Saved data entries
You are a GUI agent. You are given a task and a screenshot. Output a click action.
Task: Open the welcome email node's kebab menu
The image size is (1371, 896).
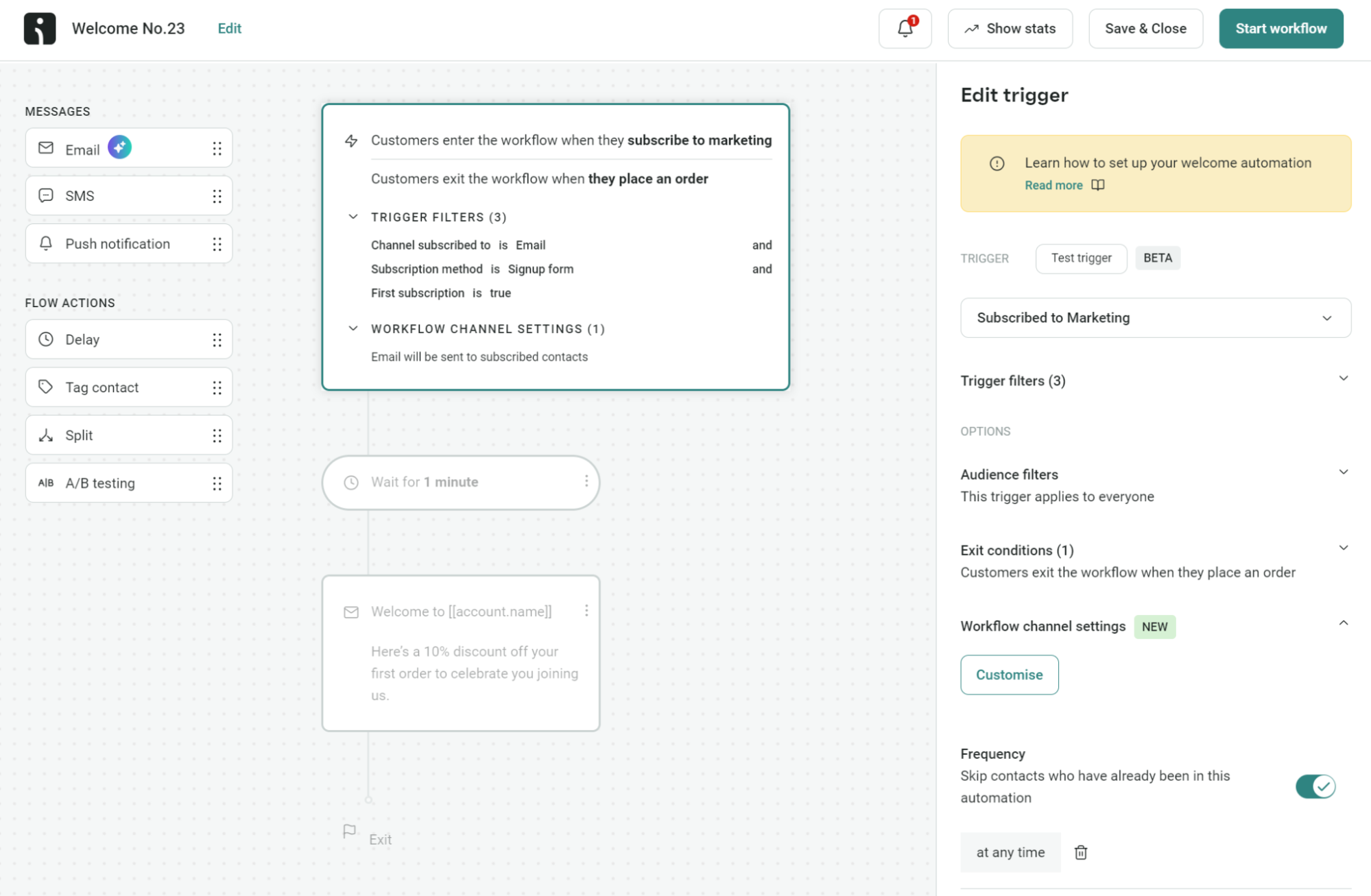pyautogui.click(x=586, y=609)
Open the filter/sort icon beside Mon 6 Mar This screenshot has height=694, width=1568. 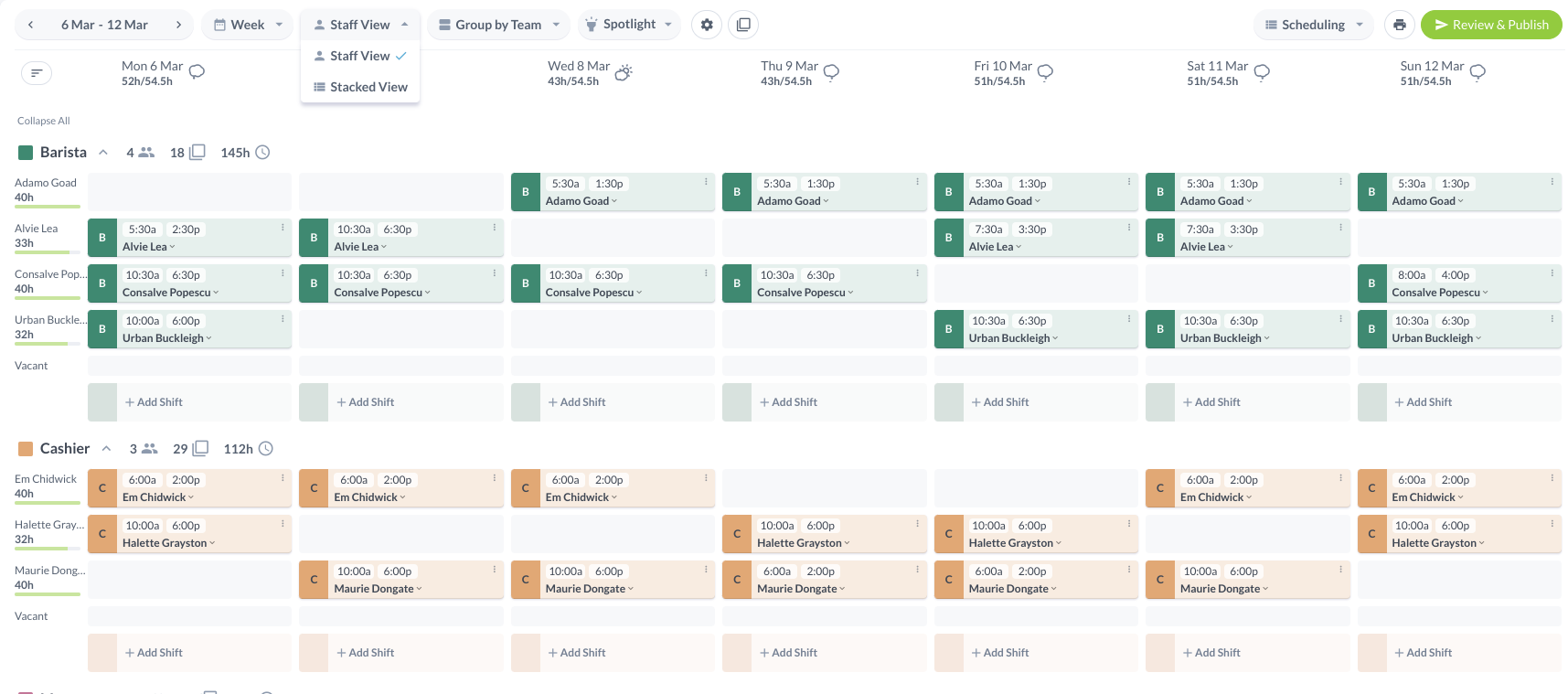[x=37, y=73]
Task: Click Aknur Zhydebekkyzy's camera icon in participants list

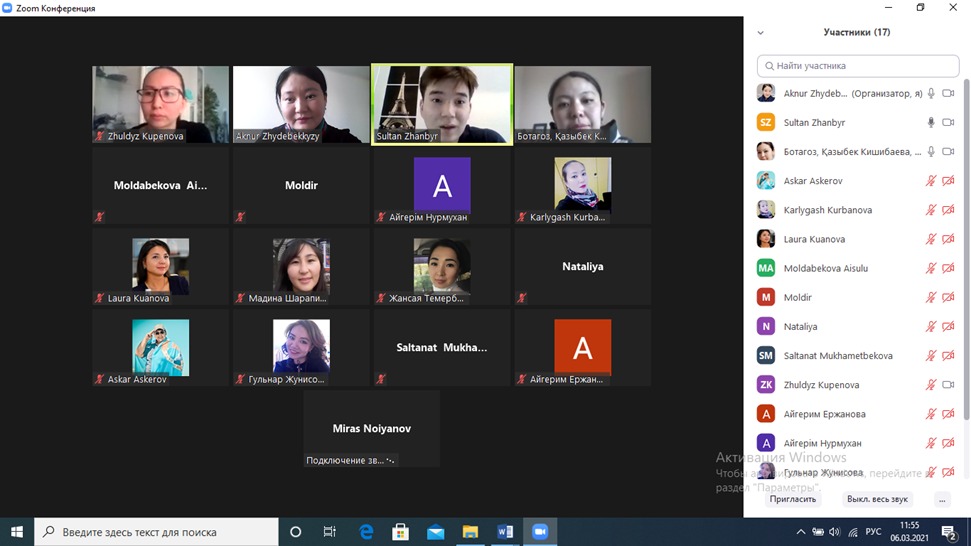Action: [948, 94]
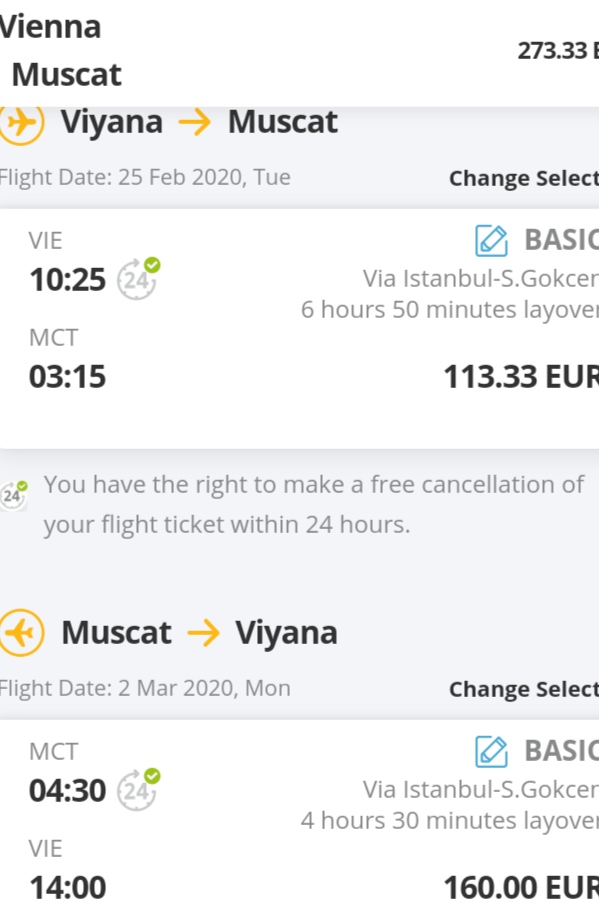The height and width of the screenshot is (902, 599).
Task: Open the Vienna Muscat trip summary header
Action: [60, 51]
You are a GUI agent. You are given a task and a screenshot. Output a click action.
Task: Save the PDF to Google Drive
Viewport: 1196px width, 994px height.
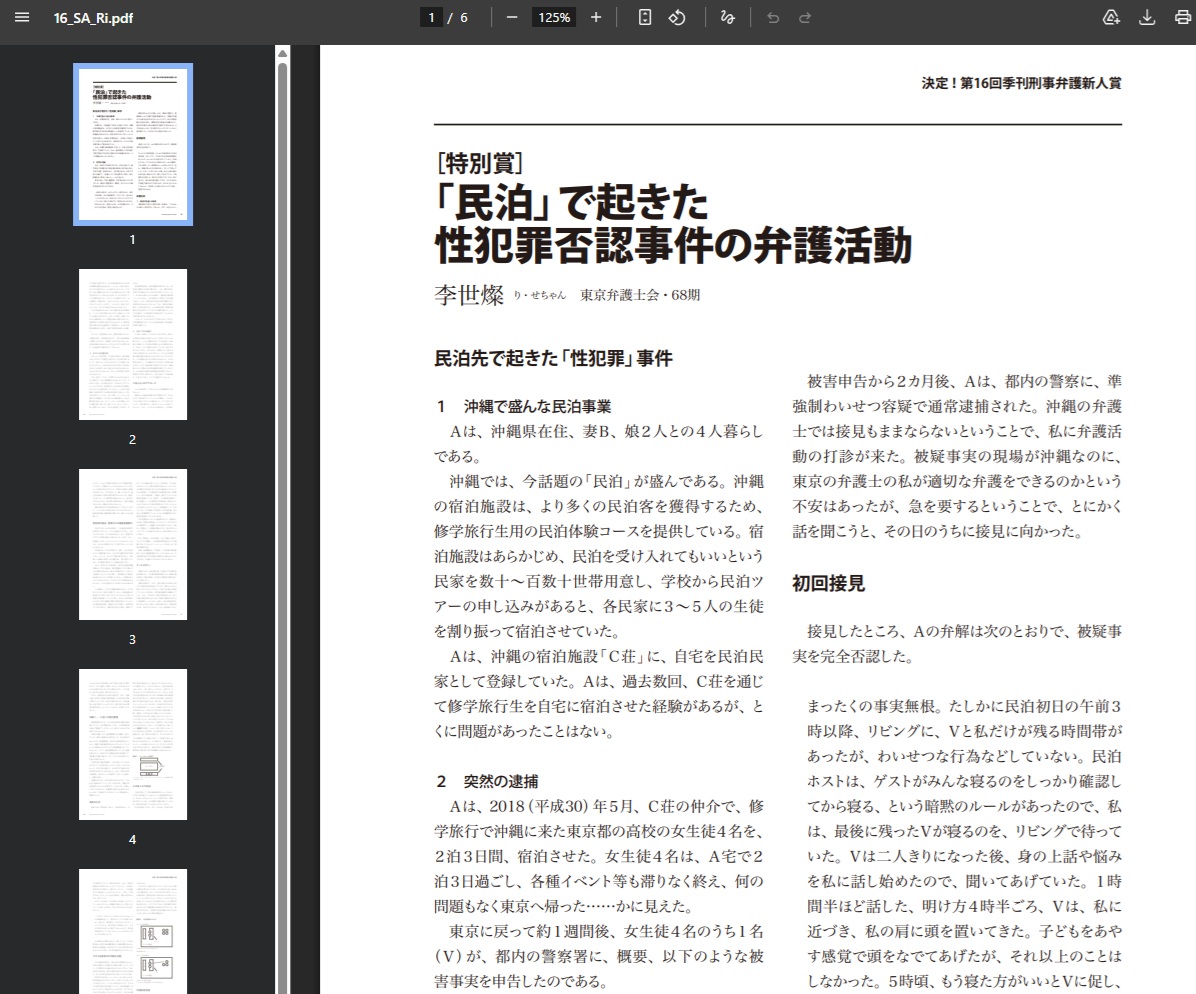pos(1111,18)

* **PROMPT**: Could you write out the entries as a numbered list, from the start through the line containing "pyautogui.click(x=586, y=609)", skipping blank lines and leaving out the pictures?

* **SOLUTION FOR THIS EXERCISE**:
1. You are a GUI agent. You are given a task and a screenshot. Output a click action.
2. Task: Open the welcome email node's kebab menu
3. The image size is (1371, 896).
4. pyautogui.click(x=586, y=609)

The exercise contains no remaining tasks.